Look through the entries below and show every line containing the word "arrow".

TASK INPUT:
----------

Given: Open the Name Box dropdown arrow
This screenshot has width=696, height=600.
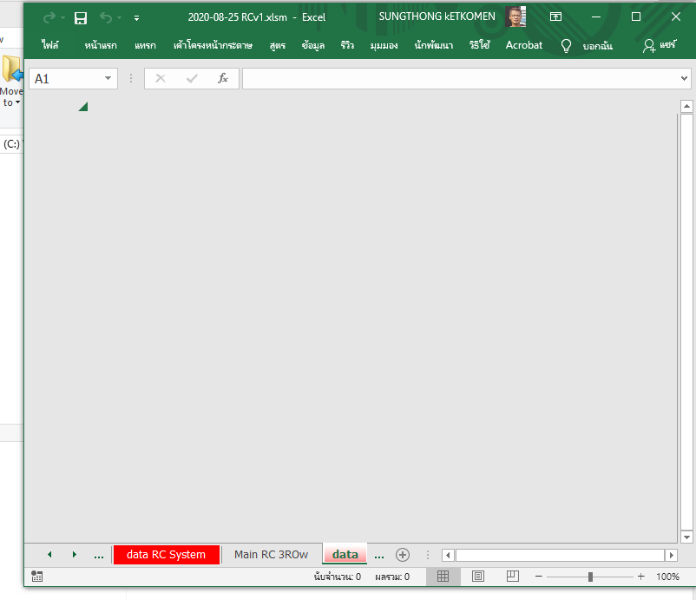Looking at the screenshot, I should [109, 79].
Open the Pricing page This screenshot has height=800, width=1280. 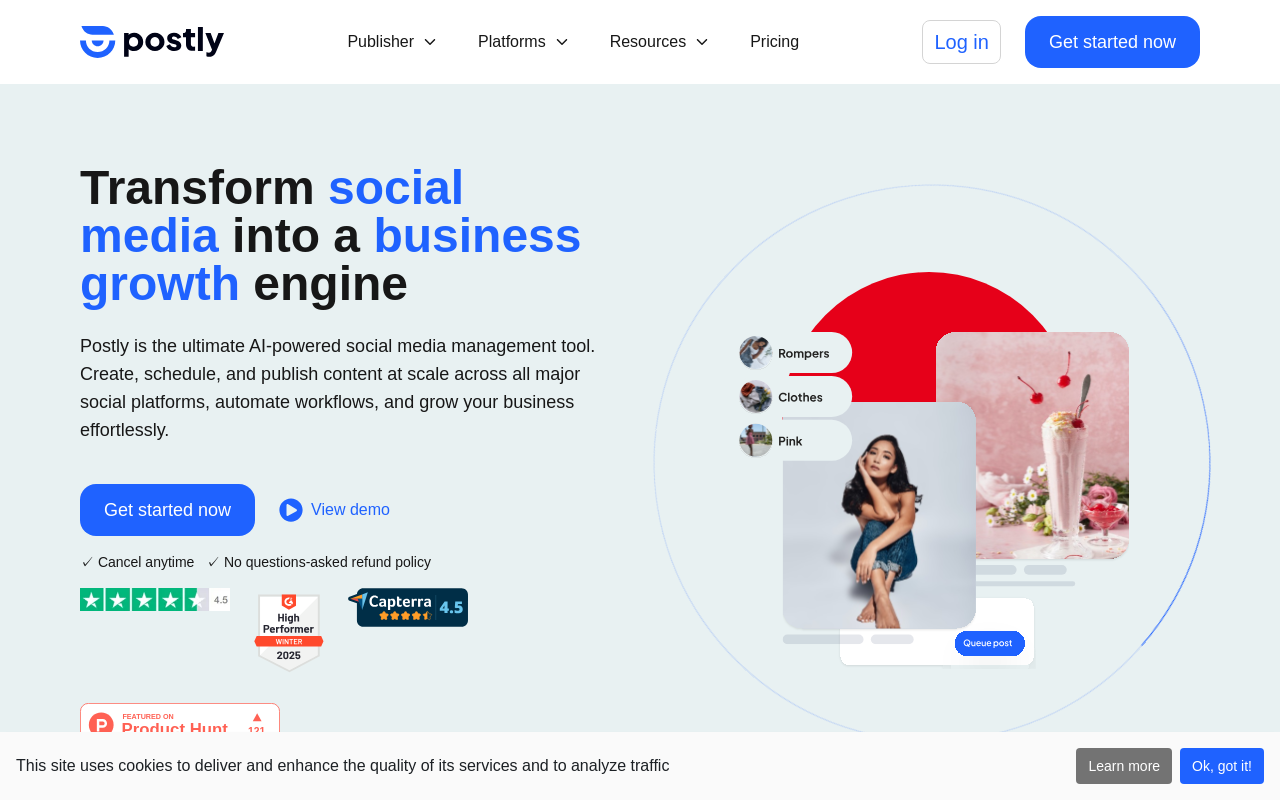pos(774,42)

----------

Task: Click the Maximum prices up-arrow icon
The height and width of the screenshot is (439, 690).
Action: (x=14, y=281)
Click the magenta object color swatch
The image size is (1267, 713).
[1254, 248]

----------

EXERCISE RESPONSE:
Given: Open the Name Box dropdown arrow
Task: Click the Maximum prices up-arrow icon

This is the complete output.